[Exercise objective]
In the records below, begin at the line containing "You are a computer-use" and end at the line containing "Instruction: Select the"; quote every line in that span exactly, including both boundary lines, and no others.

---------- Data records

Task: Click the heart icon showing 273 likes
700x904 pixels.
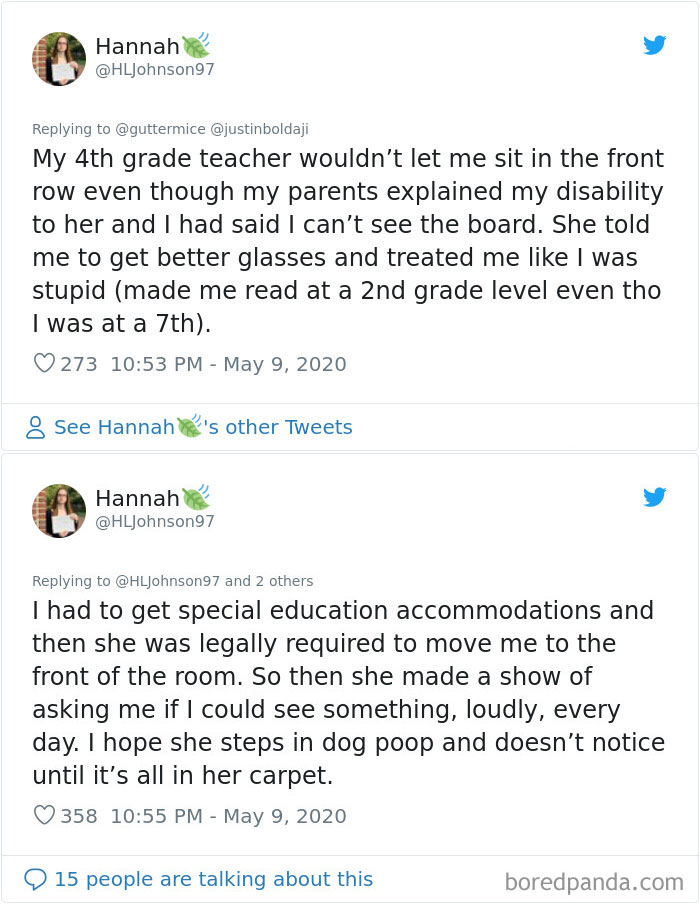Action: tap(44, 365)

--------------------
---------- Data records

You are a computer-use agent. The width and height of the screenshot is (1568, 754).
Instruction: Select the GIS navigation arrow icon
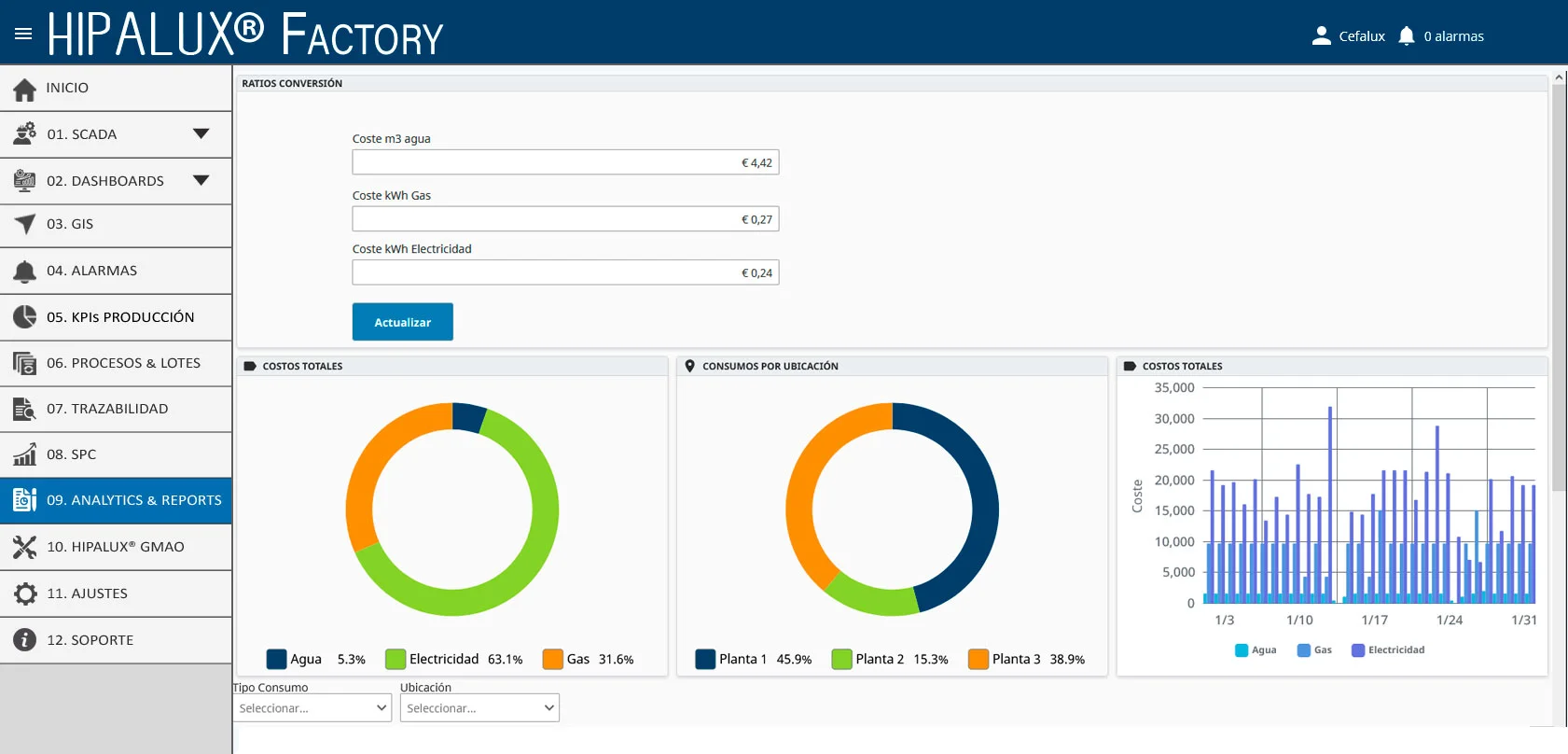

--------------------
---------- Data records

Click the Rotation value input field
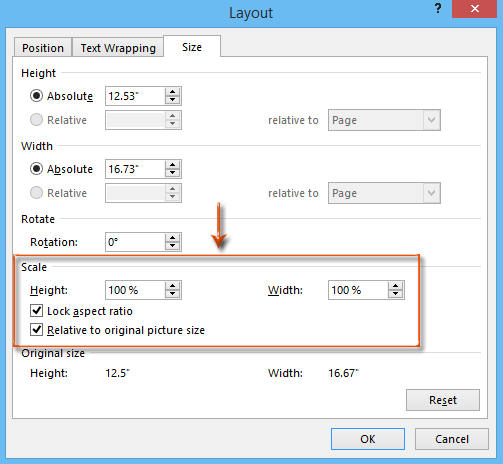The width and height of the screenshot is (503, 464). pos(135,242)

--------------------

[Expected answer]
You are a computer-use agent. The width and height of the screenshot is (1568, 754).
Instruction: Select the GIS navigation arrow icon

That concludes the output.